Results: Ecasol at >5.0 ppm resulted in significant (P < 0.001) cytotoxicity to keratinocyte monolayers following a 1 h exposure. These effects, however, were completely negated by BSA pretreatment of Ecasol. No cytotoxicity was observed in the more complex RHE tissue at any of the Ecasol concentrations tested. In a 60-week study of 10 DCUs, tested weekly, the average density of aerobic heterotrophic bacteria in Ecasol-treated (2.5 ppm) DCU supply water was <1 cfu/mL and in DUWL output water was 6.5 cfu/mL.
Conclusions: Ecasol present as a residual disinfectant in DUWL output water is very unlikely to have adverse effects on human oral tissues at levels effective in maintaining DUWL output water quality at better than potable standard water quality.

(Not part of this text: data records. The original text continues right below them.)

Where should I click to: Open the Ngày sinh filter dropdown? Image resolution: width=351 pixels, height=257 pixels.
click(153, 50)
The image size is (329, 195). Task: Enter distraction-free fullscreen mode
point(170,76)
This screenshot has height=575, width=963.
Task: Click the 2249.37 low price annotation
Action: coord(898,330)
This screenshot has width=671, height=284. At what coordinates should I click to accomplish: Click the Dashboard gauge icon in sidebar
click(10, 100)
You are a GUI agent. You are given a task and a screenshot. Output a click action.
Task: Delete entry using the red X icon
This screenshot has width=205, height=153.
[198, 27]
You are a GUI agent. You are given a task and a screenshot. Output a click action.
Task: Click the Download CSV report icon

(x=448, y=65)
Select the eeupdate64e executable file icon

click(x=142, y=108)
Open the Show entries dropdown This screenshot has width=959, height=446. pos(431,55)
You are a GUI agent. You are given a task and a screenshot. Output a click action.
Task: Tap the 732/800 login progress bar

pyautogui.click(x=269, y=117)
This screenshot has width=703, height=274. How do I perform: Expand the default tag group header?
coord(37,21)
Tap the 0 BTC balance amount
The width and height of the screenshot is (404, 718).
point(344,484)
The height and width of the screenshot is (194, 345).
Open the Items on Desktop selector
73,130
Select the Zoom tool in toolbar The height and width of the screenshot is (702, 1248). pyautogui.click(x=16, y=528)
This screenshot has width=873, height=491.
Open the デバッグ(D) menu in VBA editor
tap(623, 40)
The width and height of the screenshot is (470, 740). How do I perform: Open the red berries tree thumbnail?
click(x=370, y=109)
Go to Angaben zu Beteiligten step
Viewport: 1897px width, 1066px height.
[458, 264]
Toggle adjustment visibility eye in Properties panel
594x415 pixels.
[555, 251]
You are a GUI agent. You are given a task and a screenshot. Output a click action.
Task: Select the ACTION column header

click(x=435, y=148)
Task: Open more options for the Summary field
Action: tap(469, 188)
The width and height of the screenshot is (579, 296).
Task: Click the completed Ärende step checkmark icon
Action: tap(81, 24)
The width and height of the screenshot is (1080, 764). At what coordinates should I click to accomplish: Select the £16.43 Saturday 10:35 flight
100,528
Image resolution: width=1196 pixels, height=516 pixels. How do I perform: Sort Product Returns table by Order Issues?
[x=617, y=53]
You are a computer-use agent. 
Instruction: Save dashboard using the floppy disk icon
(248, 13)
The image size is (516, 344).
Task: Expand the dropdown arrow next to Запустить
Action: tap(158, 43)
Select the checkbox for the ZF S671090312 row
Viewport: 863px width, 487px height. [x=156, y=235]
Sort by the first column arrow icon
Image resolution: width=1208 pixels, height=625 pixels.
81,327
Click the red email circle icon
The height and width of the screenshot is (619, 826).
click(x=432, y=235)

M.J. O’Donnell et al. Management of dental unit waterline biofilms in the 21st century. Future Microbiol (2011) 6(10), 1209–1226
Dental chair units (DCUs) use water to cool and irrigate DCU-supplied instruments and tooth surfaces, and provide rinsewater during dental treatment. A complex network of interconnected plastic dental unit waterlines (DUWLs) supply water to these instruments. DUWLs are universally prone to microbial biofilm contamination seeded predominantly from microorganisms in supply water. Consequently, DUWL output water invariably becomes contaminated by high densities of microorganisms, principally Gram-negative environmental bacteria including Pseudomonas aeruginosa and Legionella species, but sometimes contain human-derived pathogens such as Staphylococcus aureus. Patients and staff are exposed to microorganisms from DUWL output water and to contaminated aerosols generated by DCU instruments. A wide variety of approaches, many unsuccessful, have been proposed to control DUWL biofilm. More recently, advances in biofilm science, chemical DUWL biofilm treatment agents, DCU design, supply water treatment and development of automated DUWL biofilm control systems have provided effective long-term solutions to DUWL biofilm control.